原文抜粋:
それは誰かに対して向けられた「怒り」かもしれないし、自分自身に向けられる「怒り」かもしれない。
作品の中でも登場人物はこの「怒り」という感情に翻弄されていく。
信じていた者に裏切られた悲しさから生じる「怒り」、自分を信じて着いてきた人を疑ってしまった自分自身の不甲斐なさに対する「怒り」、うまくいかない状況の中で誰かから向けられた優しささえも見下されているように感じるといった卑屈さから生じる「怒り」。
紐解いていくと、「怒り」という感情はただ単に「気に入らないから腹がたつ」といった単純なケースは少ないのかもしれない。
「悲しさ」「後悔」「劣等感」といった様々な感情が絡み合って生まれるものが「怒り」ではないだろうか。
作品の中でも、登場人物は怒りを表現する際に泣き叫んだり、膝から崩れ落ちたり、笑いだしたり、様々な表情を見せながら「怒り」を露わにしていく。
この作品では「怒り」という感情の複雑さや、些細なことから相手を疑ってしまったり、「怒り」と向き合うことを放棄して堕ちていく人間の弱さが描かれている。
その様子を見て他人事と捉える人はおそらく少ないだろう。自分の心の中にも存在する弱さや愚かさがくすぶられるのではないだろうか。
なんだか怖い話でした。
でも、3人のうち、だれかが犯人かも、もしかしたら時系列が違うだけで同一人物かもとは思えなかったです。
全員違う感じだし、まあ、それは整形したとかあるのでしょうが、それにしても違いすぎるかなって思いました。
原作は読んでないのですが、本だとそう読めるのかもしれません。
素性を明かさない3人の男たちは、森山未來、松山ケンイチ、綾野剛なのですが、全員個性的で、狂気に満ちていると見えなくもない顔つきなので、役に合っていたと思います。
綾野剛さんと知り合うのは妻夫木さんなのですが、2人の話はとても悲しかったです。
疑いだせば、いくらでも疑えちゃうからこういうことになっちゃったんだなと思いました。
でも、妻夫木さんに綾野を信じてやれよと強くも言えない感じでした。
たしかに彼は怪しかったし、出会いからして昔からの知り合いとかでもないですしね。
人を信じるって何なんだろうと考えさせられました。
また、最初の殺人事件や、強制性交事件など、イヤな気持ちになる描写も多く、なかなか重たい話でした。
おもしろいし、また見たいなと思う一方、もう見たくないと思える作品です。
殺人事件の犯人は本当にいかれていて、理由がわからなかったからとても怖かったです。
実際に、こういうことがあるかもと思うとおそろしくてたまりません。
ストーリー序盤、同じ時間軸で物語に関わるそれぞれの登場人物や彼らを取り巻く環境を、頭で整理するのに少し苦労する。
ただ登場人物の表情や言動、人間関係を読み解く中で浮かび上がるそれぞれのキャラクターの個性には次第に引き込まれ、あくまで自然体でこの作品の世界観にハマることができる。
叙述的に進むストーリーの中「犯人は一体誰なんだ」というほのかな不安と期待を一種のじれったさと共に感じながら味わうのは新鮮であり、物語に引き込まれる心地よさに包まれる作品との一体感は、同時にこの映画を観終わることで喪失感さえ想起させた程である。

データ抜粋:
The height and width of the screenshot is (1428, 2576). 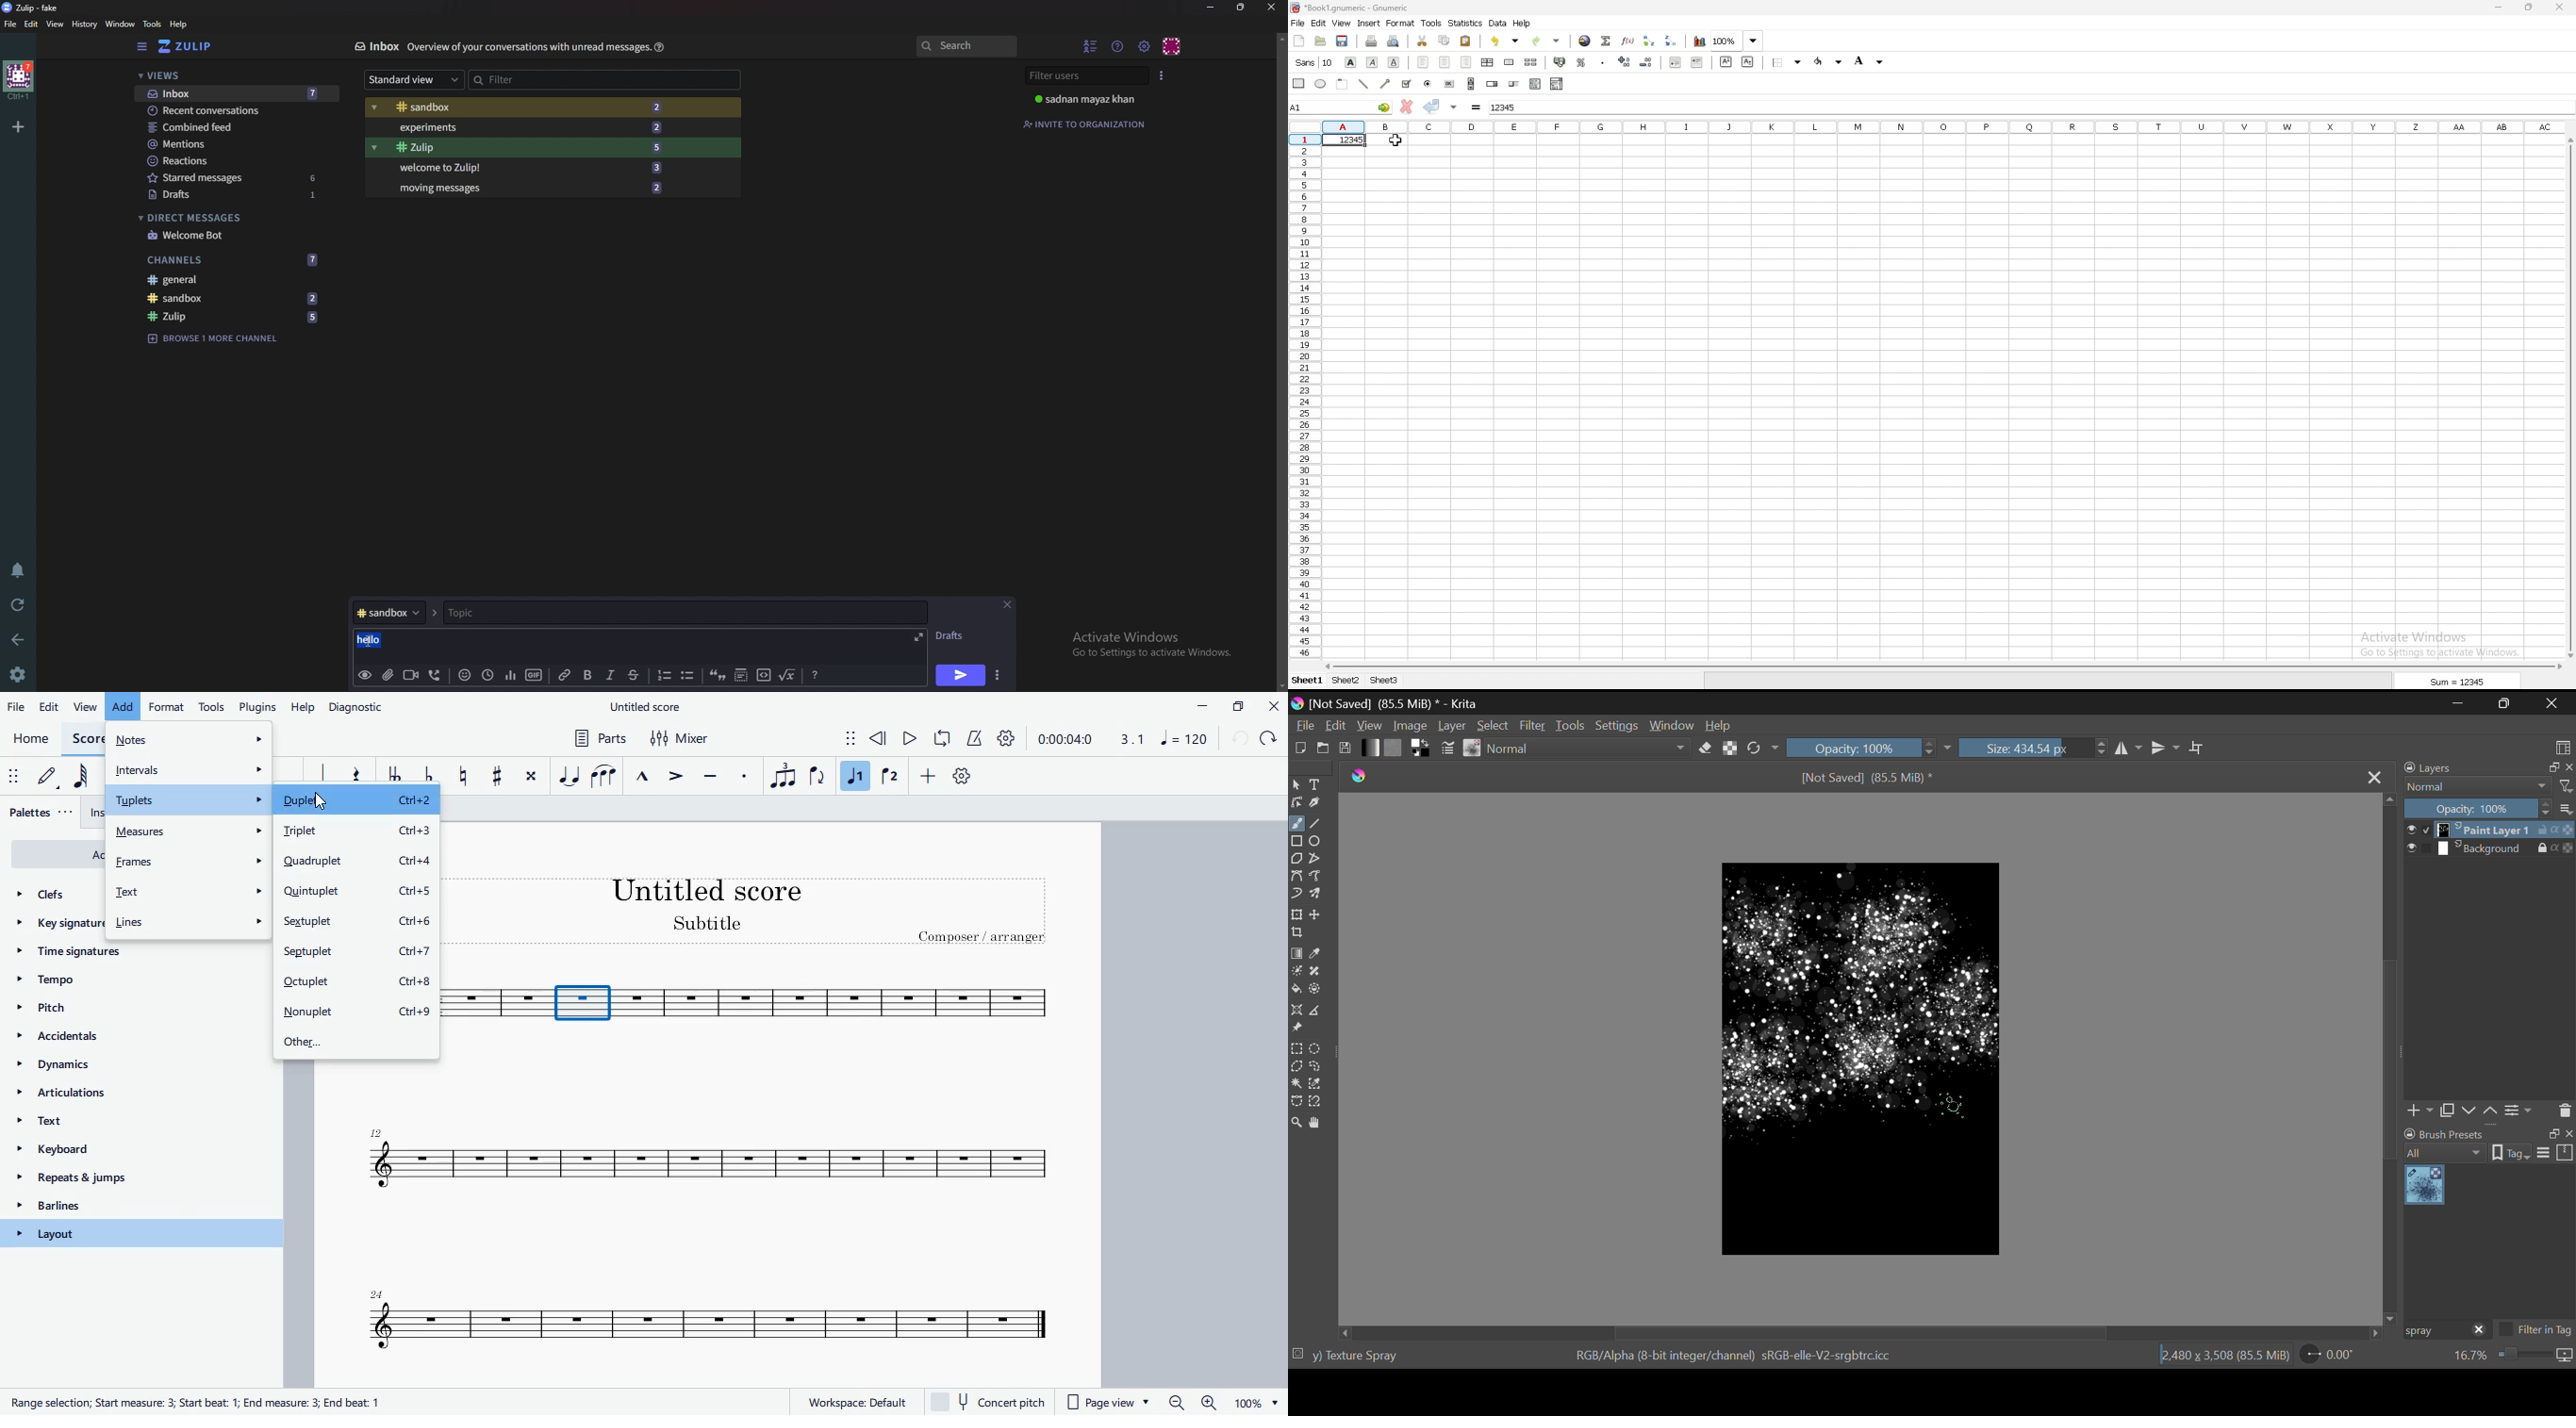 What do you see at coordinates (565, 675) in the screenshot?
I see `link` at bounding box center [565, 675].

...

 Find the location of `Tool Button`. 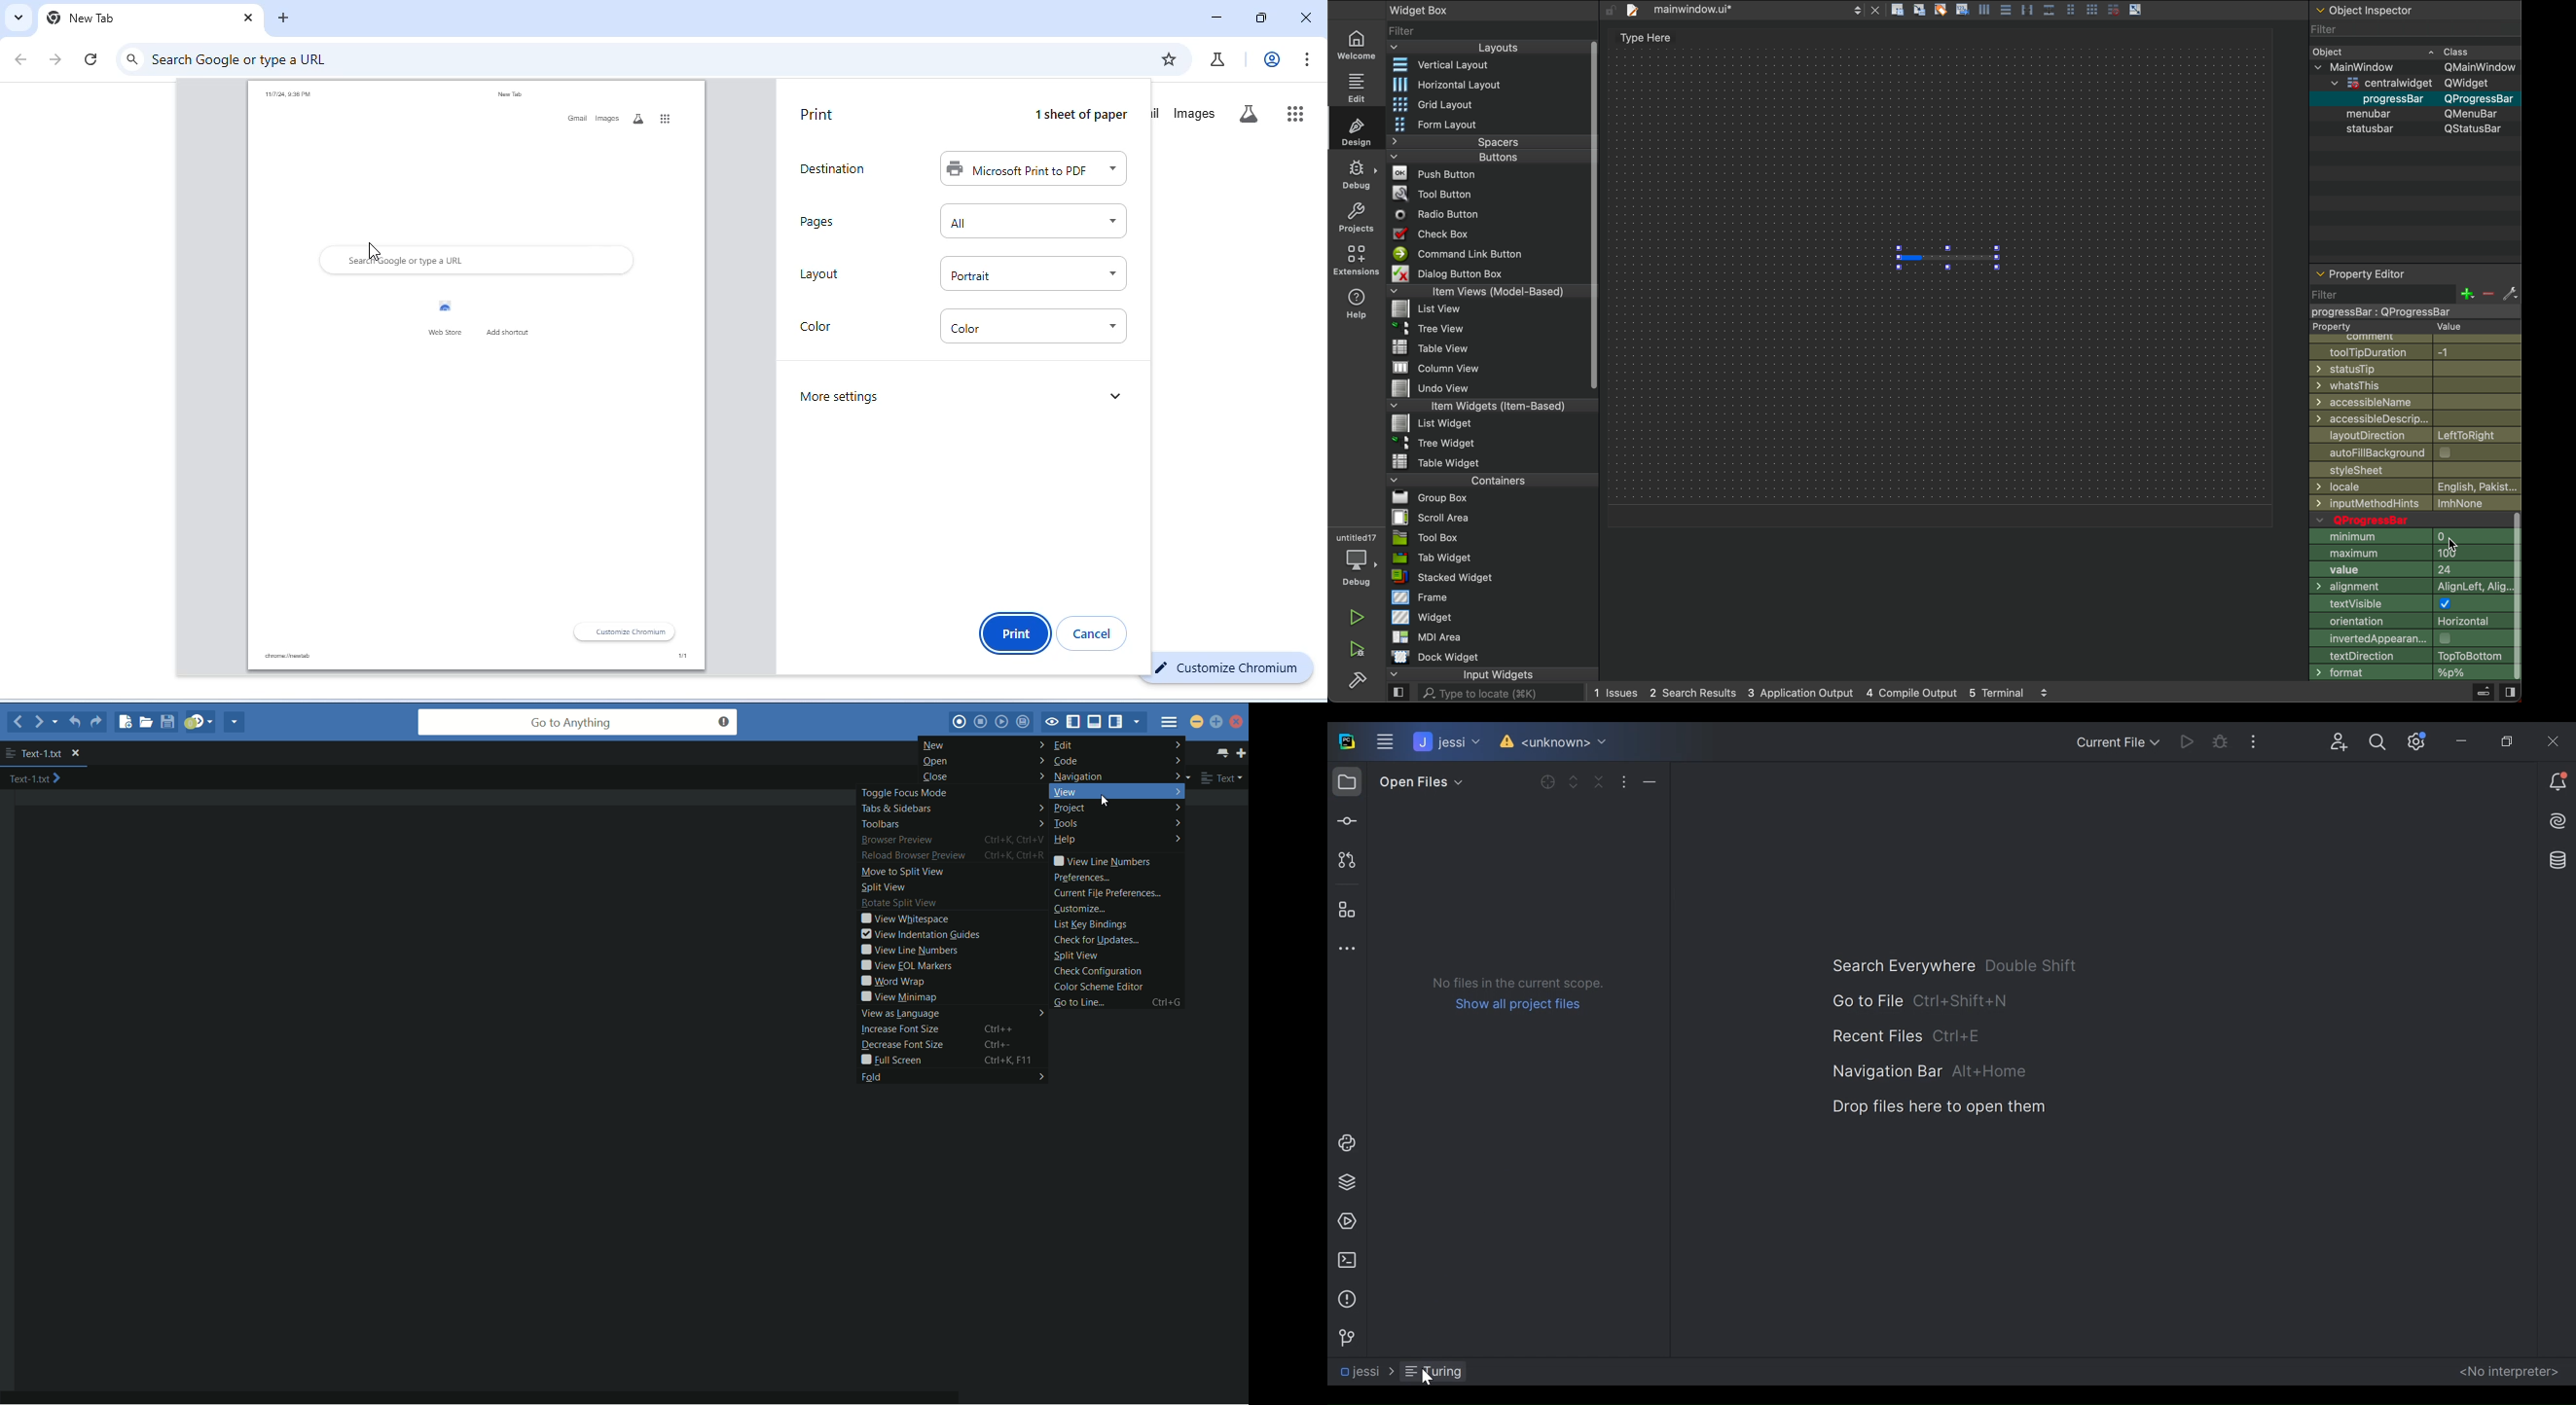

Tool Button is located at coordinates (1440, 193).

演習課題 1:
次の (a)〜(c) が映画の感想文の内容と合っているかを、それぞれ「はい」か「いいえ」で答え、判断の決め手となる感想文の語句をそのまま引用せよ。
(a) 素性を明かさない3人の男を演じたのは、森山未來、松山ケンイチ、綾野剛である。
(b) 筆者は原作を読んでから映画を観た。
(c) 綾野剛と知り合う人物を演じているのは松山ケンイチである。
演習課題 2: 映画の感想文のうち「ストーリー序盤、同じ時間軸で」で始まる段落を、主な内容を残して箇条書きにまとめよ。
演習課題 3: 映画の感想文を、最後の文の後から書き続けよ。

解答 1:
(a) はい。「素性を明かさない3人の男たちは、森山未來、松山ケンイチ、綾野剛なのですが」
(b) いいえ。「原作は読んでないのですが」
(c) いいえ。「綾野剛さんと知り合うのは妻夫木さんなのですが」

解答 2:
- 序盤は、同じ時間軸で物語に関わる登場人物とその周囲の環境を頭で整理するのに少し苦労する。
- 表情や言動、人間関係から見えてくる各キャラクターの個性に次第に引き込まれ、自然に作品の世界観にハマれる。
- 「犯人は一体誰なんだ」という不安と期待を、じれったさと共に味わえるのが新鮮である。
- 作品との一体感が強く、観終わると喪失感さえ覚えるほどだった。

解答 3:
実話をもとに作成された為ストーリーは重厚。作品全体の雰囲気は終始暗くじっとりとした物だが、作中でそれぞれのキャラクターが見せる人間性やリアルな立ち居振る舞いによってスムーズな感情移入が出来たことは、この作品に没入するに至る大きな要因であることに間違いない。
犯人は殺人を犯したまま整形で顔まで変えて逃亡している凶悪犯。それが身近に潜んでいるかもしれないという恐怖心が終盤でのテンポのよい展開とともに増加していき、見終わった後も心地いいリアルな質感を持って体感できるので面白い。
サスペンスではあるがグロテスクな描写も序盤の一部だけであり、全般的にほぼ謎解きの要素が占めるためゴア表現が苦手な人も安心できる。そのためサスペンス好きだけにとどまらず全ての映画好きにオススメできる極上の邦画だと評すことができる。
豪華な俳優陣としても話題となった映画「怒り」。
渡辺謙、松山ケンイチ、宮崎あおい、妻夫木聡、綾野剛、森山未來、広瀬すず、佐久本宝。各世代の演技派の俳優、女優陣が魅せたそれぞれの役が素晴らしかったのは言うまでもないが、やはりこの映画のおもしろさの一番の理由は、脚本にあると思う。
自分の信じた人が、自分の愛した人が殺人犯かもしれない。それでもその人を信じ続けられるか。そんな重い問いを、終始自分に向けられているような気がする。
それぞれが愛した人の真実を知ったあとで、宮崎あおい演じる槙愛子と、妻夫木聡演じる藤田優馬が涙を流すシーンは、この映画の中で最も心に響くものがあった。彼らは相手を信じきることができなかったことに、申し訳なさと悔しさと後悔の涙を流したのだ。相手の全てを知らないと信じきることもできない自分への怒りもあったのかもしれない。一方で信じるべきではなかった人を信じてしまった若い男女も描かれている。広瀬すず演じる小宮山泉と、佐久本宝演じる知念辰哉である。映画を通して、信じるということへの難しさを、観ている者に訴えかけられた気がした。それでも自分が愛した人を信じれる人になりたいと思ったし、後悔の涙を流すようなことにはなりたくないと思った。重たい内容ではあったが、脚本が素晴らしく、その脚本を体現した俳優、女優陣の演技も素晴らしかった。
予告CMが印象的だったので気になり映画館で見ました。サスペンスのような作品で、実際の殺人事件をテーマにしたものだとは分かっていましたが、思っていた以上に鑑賞後の気持ちが重たく、なかなかうまく消化できない作品でした。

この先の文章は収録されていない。